Energy companies can claim they’re green by generating their own renewable power; buying it from firms which do; by planting trees or by buying Renewable Energy Guarantees of Origin (Rego) certificates.
They are issued by green energy plants such as wind farms and hydroelectric power stations.
Firms are in some cases also able to buy EU guarantees of origin certificates, even though they have no benefit in Britain.
There are different types of Rego certificates – some for solar, some for wind and hydro and others for biomass.
The price depends on the scheme you are investing in.
Large suppliers such as Shell Energy do not say exactly which type of Rego they are buying and does not generate any of its own green power.
Other firms often fill their promotional material with jargon, meaning it is not clear to consumers if they’re using sustainable power or not.
Analysts said up to 20 per cent of power produced from suppliers of Rego certificates can actually come from biofuels, which can involve burning wood fuel pellets.
This is often considered little better for the environment than traditional fossil fuels such as coal.
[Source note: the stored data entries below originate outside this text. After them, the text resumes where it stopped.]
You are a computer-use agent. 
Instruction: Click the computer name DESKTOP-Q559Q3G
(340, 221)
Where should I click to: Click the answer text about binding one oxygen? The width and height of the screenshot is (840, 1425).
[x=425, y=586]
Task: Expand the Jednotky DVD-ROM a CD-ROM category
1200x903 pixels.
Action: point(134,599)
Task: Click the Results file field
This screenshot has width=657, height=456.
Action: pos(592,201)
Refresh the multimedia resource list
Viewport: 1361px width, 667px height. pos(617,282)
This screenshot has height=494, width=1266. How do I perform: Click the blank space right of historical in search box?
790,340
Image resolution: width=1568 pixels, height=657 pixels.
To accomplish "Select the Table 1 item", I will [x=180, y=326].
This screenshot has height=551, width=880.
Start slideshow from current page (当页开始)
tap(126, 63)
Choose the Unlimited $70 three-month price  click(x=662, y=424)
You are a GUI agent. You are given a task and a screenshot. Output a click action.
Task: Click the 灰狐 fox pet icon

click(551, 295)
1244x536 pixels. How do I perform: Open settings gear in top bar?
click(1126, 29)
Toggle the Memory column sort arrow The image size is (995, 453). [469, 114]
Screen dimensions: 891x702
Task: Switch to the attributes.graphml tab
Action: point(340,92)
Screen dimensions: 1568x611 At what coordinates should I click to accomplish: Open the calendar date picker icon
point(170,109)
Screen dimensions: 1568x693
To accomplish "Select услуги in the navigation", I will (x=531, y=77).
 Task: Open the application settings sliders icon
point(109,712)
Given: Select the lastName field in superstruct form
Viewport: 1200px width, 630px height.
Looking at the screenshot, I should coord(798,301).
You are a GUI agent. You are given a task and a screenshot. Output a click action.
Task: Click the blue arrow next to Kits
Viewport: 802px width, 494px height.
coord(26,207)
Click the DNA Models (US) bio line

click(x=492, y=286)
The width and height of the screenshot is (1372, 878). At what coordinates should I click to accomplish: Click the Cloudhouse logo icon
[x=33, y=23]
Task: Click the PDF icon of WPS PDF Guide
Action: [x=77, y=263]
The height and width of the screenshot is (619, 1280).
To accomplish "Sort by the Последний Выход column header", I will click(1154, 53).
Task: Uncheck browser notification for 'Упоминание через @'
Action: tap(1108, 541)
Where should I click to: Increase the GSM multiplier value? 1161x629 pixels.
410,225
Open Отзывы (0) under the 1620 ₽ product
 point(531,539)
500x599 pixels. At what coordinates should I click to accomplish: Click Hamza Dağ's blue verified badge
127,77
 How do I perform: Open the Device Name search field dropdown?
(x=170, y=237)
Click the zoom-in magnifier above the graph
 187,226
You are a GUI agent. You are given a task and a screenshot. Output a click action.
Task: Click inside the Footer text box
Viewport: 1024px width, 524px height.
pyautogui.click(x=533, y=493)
Analysts say 20 per cent of power produced from suppliers of Rego certificates comes from biofuels, which can involve burning wood fuel pellets.
Some of this is considered little better for the environment than conventional fossil power.
Tom Steward, whose firm Good Energy generates genuinely renewable power from its wind and solar farms, said Regos are often ‘more or less worthless.’
He told The Sunday Times: ‘Many suppliers don’t actually buy any renewable electricity at all, they just buy brown power — which could even come from coal — and then buy these certificates to make themselves look green.
‘These certificates are so cheap they provide almost no financial benefit to renewable generators.
‘We calculated for a large solar farm they would just about cover the cost of cutting the hedges around the edge of the site each year.’
British Gas is among the firms whose green tariffs come from Regos and also from EU guarantees of origin certificate.
The firm said 50 per cent of its certificates come from wind and solar and 50 per cent from biomass.
Another major provider, Eon, said it creates enough green energy to power 1.7million homes and buys the rest from Regos.
A firm which was visited by Boris Johnson and Chancellor Rishi Sunak last week also buys Regos.
Octopus Energy, which has 1.7million customers, told The Sunday Times it has contracts with 100 small renewable energy generators and also buys Regos.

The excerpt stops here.